The WMO says that there will be a reduction in global CO2 emissions for 2020 – but that it won't affect atmospheric levels of CO2 any more than normal year-to-year fluctuations, and maybe even less than that.

CO2 levels reached 410 parts per million in 2019, and the final figure for 2020 is expected to be higher, negating what we thought might be one bit of good news to come out of the global pandemic that has dominated this year.

While staying at home and sheltering in place has meant we've pumped less carbon dioxide into the atmosphere, there's so much of it already there that this year's reduction is unlikely to have much of a long-term impact.

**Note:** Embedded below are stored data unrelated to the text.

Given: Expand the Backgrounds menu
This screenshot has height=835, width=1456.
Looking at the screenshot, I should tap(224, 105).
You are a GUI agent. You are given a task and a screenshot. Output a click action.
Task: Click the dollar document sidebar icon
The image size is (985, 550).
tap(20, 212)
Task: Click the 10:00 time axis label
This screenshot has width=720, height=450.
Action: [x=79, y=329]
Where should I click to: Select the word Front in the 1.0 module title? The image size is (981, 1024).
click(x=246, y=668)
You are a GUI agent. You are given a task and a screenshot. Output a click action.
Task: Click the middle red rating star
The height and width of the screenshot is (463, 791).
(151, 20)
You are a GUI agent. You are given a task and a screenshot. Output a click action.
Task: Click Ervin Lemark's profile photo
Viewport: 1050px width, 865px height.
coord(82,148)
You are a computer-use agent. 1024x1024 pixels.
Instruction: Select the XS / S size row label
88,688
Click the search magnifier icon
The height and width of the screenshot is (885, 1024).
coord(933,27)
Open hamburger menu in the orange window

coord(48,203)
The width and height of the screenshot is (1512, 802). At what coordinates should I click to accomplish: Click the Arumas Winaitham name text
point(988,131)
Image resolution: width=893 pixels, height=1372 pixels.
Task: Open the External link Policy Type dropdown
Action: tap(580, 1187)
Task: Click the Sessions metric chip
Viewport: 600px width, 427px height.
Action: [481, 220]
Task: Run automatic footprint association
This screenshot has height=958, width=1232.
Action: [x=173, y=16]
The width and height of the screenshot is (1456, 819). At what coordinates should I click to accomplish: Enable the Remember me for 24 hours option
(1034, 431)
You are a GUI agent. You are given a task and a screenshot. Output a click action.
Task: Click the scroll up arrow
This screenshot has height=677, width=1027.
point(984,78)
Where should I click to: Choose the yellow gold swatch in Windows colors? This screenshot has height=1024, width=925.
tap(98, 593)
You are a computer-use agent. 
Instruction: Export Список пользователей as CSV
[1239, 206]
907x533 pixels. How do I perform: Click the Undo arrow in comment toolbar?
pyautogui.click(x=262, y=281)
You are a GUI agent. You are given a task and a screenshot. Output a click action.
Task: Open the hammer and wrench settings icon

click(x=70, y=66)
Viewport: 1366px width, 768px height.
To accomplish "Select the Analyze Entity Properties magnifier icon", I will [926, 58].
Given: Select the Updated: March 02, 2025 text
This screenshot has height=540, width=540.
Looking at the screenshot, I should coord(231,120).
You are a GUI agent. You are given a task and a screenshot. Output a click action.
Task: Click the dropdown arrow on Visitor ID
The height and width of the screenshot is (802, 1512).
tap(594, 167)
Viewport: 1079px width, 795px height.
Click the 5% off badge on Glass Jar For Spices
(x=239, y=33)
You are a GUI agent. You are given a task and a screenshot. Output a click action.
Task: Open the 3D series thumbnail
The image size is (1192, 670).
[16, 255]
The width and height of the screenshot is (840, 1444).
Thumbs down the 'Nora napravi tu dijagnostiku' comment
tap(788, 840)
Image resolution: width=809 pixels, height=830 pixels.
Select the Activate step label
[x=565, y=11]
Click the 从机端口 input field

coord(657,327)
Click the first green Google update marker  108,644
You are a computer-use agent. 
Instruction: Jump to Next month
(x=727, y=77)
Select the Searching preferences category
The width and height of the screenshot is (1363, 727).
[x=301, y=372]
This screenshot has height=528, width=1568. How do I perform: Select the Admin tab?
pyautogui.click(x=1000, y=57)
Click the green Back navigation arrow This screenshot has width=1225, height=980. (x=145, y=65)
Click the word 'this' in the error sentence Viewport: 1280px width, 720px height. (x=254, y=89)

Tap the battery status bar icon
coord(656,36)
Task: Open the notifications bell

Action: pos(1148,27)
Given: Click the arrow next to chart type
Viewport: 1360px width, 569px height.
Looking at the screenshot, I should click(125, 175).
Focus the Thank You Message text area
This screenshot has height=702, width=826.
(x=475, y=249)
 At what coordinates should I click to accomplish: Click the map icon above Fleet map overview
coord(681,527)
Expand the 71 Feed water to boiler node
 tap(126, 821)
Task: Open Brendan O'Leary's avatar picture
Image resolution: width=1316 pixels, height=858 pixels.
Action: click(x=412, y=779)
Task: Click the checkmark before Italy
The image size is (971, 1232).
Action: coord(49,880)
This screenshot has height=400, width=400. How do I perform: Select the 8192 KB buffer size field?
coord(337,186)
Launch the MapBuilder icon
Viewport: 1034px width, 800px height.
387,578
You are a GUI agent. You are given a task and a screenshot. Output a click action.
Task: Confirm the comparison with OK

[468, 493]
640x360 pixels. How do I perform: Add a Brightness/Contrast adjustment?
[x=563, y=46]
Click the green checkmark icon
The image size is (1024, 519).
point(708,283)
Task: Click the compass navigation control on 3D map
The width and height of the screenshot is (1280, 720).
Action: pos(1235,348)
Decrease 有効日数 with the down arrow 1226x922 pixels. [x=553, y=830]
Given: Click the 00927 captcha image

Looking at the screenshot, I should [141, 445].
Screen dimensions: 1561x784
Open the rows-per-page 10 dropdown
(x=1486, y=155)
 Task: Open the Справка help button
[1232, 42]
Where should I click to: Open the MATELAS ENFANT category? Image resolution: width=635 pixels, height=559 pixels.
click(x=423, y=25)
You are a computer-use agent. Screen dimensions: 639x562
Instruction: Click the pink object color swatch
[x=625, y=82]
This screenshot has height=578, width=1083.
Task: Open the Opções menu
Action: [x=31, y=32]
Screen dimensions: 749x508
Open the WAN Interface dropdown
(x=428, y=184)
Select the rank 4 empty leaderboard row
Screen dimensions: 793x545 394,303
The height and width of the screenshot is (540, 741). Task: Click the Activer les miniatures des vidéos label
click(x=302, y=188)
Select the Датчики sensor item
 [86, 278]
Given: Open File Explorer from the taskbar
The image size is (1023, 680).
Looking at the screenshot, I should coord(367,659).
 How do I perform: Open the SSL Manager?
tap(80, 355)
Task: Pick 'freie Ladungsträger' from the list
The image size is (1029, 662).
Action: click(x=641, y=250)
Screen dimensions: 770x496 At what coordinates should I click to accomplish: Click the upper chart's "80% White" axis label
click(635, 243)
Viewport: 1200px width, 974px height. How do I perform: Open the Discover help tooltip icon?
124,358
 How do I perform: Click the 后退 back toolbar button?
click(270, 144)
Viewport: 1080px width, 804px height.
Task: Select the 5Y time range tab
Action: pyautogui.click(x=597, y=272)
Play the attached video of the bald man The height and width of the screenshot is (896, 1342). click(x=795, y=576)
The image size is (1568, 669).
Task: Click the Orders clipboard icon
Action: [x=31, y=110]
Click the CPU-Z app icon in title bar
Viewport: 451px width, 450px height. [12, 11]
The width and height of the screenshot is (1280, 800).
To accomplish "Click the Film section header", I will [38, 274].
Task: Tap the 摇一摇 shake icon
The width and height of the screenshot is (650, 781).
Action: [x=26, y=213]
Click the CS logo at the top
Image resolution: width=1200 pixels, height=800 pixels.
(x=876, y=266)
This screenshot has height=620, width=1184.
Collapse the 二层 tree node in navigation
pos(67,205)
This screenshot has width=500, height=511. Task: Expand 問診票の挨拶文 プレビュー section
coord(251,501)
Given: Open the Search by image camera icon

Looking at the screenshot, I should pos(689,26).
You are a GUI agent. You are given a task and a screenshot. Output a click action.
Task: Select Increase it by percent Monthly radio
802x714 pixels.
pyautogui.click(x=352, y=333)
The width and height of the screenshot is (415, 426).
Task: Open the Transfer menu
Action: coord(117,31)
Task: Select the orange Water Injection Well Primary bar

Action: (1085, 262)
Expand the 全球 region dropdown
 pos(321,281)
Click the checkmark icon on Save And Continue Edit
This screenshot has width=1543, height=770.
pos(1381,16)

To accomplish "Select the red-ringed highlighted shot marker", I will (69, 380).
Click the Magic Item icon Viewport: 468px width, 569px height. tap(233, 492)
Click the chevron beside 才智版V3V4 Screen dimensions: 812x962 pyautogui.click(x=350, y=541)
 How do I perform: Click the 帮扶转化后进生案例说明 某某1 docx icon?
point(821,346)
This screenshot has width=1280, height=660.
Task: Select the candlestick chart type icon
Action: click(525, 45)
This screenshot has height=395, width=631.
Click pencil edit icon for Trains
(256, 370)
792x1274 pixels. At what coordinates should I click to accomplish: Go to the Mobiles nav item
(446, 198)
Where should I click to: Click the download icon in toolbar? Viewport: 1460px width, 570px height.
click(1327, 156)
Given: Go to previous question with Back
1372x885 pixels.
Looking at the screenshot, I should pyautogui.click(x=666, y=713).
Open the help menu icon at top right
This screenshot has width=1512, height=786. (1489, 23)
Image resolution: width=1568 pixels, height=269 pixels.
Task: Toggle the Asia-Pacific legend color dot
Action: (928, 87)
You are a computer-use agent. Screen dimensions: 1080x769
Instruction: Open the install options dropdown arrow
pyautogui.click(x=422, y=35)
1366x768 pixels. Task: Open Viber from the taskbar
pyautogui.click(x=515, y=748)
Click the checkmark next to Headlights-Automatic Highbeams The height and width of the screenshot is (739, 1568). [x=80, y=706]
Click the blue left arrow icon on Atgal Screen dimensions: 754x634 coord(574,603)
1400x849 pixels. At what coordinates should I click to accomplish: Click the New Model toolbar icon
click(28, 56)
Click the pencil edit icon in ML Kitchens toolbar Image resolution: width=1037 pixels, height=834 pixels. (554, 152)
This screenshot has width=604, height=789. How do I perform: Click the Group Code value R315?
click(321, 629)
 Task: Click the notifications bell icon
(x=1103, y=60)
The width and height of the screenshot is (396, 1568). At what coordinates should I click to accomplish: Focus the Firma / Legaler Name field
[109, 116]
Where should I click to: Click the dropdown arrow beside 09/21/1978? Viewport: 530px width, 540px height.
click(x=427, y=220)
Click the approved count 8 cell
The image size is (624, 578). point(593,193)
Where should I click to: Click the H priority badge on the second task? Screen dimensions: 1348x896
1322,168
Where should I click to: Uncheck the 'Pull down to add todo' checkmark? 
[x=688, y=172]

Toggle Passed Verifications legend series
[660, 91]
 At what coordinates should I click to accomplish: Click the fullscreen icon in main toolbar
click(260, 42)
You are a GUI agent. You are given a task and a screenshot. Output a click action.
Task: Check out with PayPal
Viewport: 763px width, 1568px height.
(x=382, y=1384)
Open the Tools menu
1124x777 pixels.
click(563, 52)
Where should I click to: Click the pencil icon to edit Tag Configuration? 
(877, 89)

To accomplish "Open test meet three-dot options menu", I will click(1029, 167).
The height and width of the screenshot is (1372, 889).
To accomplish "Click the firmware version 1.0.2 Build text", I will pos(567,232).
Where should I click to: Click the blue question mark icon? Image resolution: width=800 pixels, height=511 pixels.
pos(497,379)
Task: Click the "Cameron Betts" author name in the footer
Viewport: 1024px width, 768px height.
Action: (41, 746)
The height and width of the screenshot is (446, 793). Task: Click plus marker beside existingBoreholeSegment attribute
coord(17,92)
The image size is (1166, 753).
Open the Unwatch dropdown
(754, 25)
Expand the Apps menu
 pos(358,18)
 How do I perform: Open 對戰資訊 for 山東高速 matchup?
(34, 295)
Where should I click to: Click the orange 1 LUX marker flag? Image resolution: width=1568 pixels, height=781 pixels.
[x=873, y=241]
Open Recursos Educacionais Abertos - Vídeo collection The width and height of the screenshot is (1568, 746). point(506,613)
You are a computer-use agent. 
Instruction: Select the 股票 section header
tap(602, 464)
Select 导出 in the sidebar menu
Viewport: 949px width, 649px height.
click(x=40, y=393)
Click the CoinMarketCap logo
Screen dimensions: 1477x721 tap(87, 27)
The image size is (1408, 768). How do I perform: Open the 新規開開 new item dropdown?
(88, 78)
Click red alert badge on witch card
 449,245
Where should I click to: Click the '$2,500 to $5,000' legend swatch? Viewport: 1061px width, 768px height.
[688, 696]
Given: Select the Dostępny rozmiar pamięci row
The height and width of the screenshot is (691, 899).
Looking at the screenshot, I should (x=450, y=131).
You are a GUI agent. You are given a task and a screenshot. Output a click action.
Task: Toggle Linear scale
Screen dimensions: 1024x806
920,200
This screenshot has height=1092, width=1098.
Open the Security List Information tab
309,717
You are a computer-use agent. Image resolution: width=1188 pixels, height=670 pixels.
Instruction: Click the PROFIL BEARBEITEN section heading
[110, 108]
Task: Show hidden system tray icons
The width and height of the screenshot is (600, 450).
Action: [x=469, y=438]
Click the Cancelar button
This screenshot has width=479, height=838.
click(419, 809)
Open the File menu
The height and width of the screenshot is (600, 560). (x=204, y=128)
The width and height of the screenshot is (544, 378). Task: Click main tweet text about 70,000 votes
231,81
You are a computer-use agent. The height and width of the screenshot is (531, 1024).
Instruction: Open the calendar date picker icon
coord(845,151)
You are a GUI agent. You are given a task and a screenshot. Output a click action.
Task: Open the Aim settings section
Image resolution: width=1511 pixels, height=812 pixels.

"Carbon dioxide remains in the atmosphere for centuries and in the ocean for even longer," says WMO Secretary-General Professor Petteri Taalas.

"The last time the Earth experienced a comparable concentration of CO2 was 3-5 million years ago, when the temperature was 2-3°C [3.6-5.4°F] warmer and sea level was 10-20 metres [32.8-65.6 feet] higher than now. But there weren't 7.7 billion inhabitants."


As scientists have been warning for decades, more CO2 in the atmosphere means more heat gets trapped – temperatures go up, ice melts, extreme weather events happen more frequently, and the oceans acidify and become less hospitable to marine life.

Since 1990, the WMO reports that greenhouse gases sticking around in the air have caused a 45 percent increase in total radiative forcing – the term given to the overall warming effect on the climate. CO2 accounts for four-fifths of this effect.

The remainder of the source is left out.